The model rests on two experimentally supported premises. First, the loop of stem IV (a conserved RNA element) can swing toward the polymerase active site and, upon contact, lowers the activation barrier for phosphodiester bond formation. This “loop‑induced catalysis” accounts for the observed acceleration of nucleotide incorporation when stem IV is intact. Second, adjacent to the polymerase pocket there exists a single‑stranded RNA‑binding site (S‑site) that binds the unpaired base of the template with high affinity. The S‑site acts as a molecular “hand” that holds the template in the correct register after each incorporation, allowing the primer‑template hybrid to advance one nucleotide at a time.

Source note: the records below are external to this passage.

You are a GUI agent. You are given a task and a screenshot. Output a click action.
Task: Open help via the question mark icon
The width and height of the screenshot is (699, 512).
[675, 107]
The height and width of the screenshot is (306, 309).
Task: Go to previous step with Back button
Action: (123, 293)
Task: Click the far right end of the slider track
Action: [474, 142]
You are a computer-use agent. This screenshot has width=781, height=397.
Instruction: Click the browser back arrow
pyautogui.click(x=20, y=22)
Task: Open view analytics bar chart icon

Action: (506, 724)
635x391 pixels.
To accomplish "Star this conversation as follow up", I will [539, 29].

During the normal nucleotide‑addition cycle the primer‑template duplex is positioned by the S‑site, stem IV contacts the polymerase, a nucleotide is added, and the duplex steps forward as the S‑site re‑captures the next unpaired template base. This stepwise mechanism reproduces the measured kinetic parameters (k_cat, K_M) and explains why mutations that disrupt stem IV dramatically reduce processivity.

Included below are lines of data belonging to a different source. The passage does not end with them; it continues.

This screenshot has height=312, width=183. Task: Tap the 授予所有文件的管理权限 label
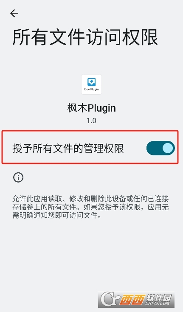click(x=68, y=148)

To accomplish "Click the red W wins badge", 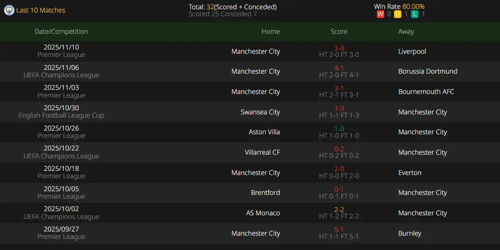I will coord(380,14).
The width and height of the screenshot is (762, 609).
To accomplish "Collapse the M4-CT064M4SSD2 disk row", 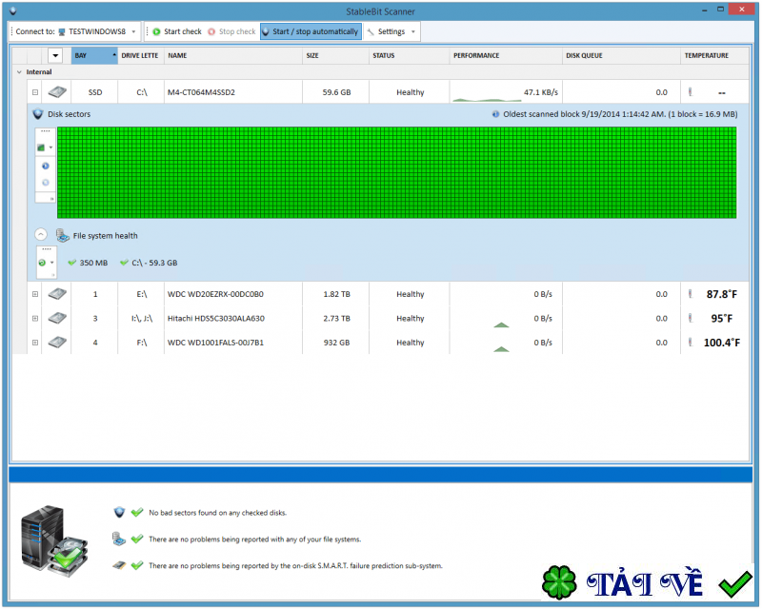I will coord(35,92).
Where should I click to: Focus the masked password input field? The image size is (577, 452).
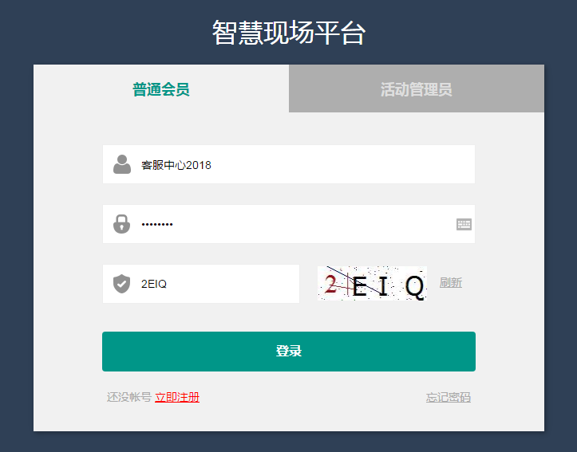[289, 224]
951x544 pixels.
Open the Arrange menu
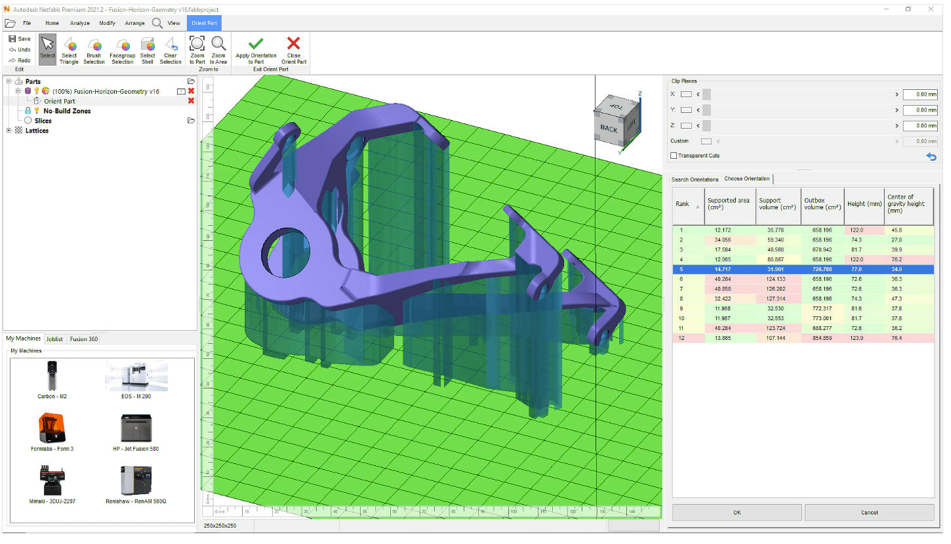tap(134, 22)
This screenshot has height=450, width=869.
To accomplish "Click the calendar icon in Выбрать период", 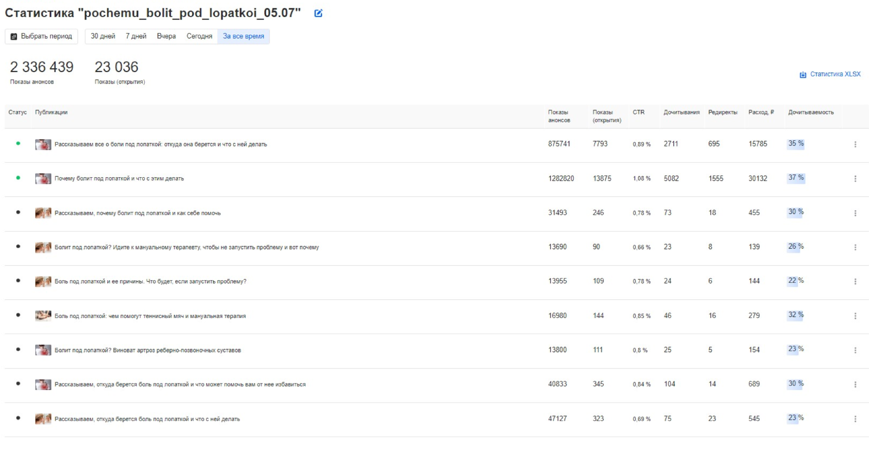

The critical challenge for repeat‑addition processivity is the transition that occurs after the last template nucleotide has been paired. At this point the DNA:RNA hybrid remains thermodynamically stable, preventing the primer from sliding to the next template repeat. The authors propose that the mechanical force generated by unfolding the stem III pseudoknot provides the necessary “push.” When stem IV swings, it exerts torque on stem III, causing the pseudoknot to unfold. The free‑energy released by this structural rearrangement (ΔG_pseudoknot) is compared with the free‑energy required to disrupt the terminal DNA:RNA base pair (ΔG_hybrid). If ΔG_pseudoknot > ΔG_hybrid, the hybrid is destabilized, the primer advances, and a new repeat can be synthesized. Consequently, repeat‑addition processivity (PA) is governed by the difference ΔΔG = ΔG_hybrid − ΔG_pseudoknot. A small ΔΔG yields high PA, whereas a large ΔΔG leads to premature dissociation.

To test the model, the authors built a spring‑mass representation of the stem IV‑stem III system and coupled it to a Markov‑chain description of nucleotide incorporation, translocation, and dissociation. Parameters were calibrated using published thermodynamic data for Tetrahymena telomerase (e.g., measured ΔG values for the hybrid and pseudoknot, kinetic rates). Simulations reproduced several key experimental observations: (1) the five‑fold increase in incorporation rate when stem IV is present, (2) the distribution of repeat lengths observed in single‑molecule assays, and (3) the dramatic loss of repeat‑addition processivity in mutants that either stabilize the pseudoknot or rigidify stem IV.

The discussion emphasizes that telomerase processivity is not solely a matter of nucleic‑acid thermodynamics; rather, RNA‑driven mechanical work is essential. By framing the pseudoknot unfolding as a “molecular motor” that supplies the force needed to break the terminal hybrid, the model reconciles high fidelity with high processivity. Moreover, the authors suggest that engineering ΔΔG—through targeted mutations that weaken the pseudoknot or increase stem IV flexibility—could be a viable strategy to modulate telomerase activity. This insight has translational relevance: many cancers rely on telomerase, and small molecules that alter the energetics of stem III or stem IV could selectively impair repeat‑addition processivity, offering a novel therapeutic avenue.

In summary, the paper presents a coherent, quantitatively validated model that explains how telomerase achieves both nucleotide‑by‑nucleotide addition and full‑template repeat synthesis. It highlights the pivotal role of RNA structural dynamics, predicts that repeat‑addition processivity is dictated by the free‑energy balance between hybrid disruption and pseudoknot unfolding, and opens new directions for experimental testing and drug development.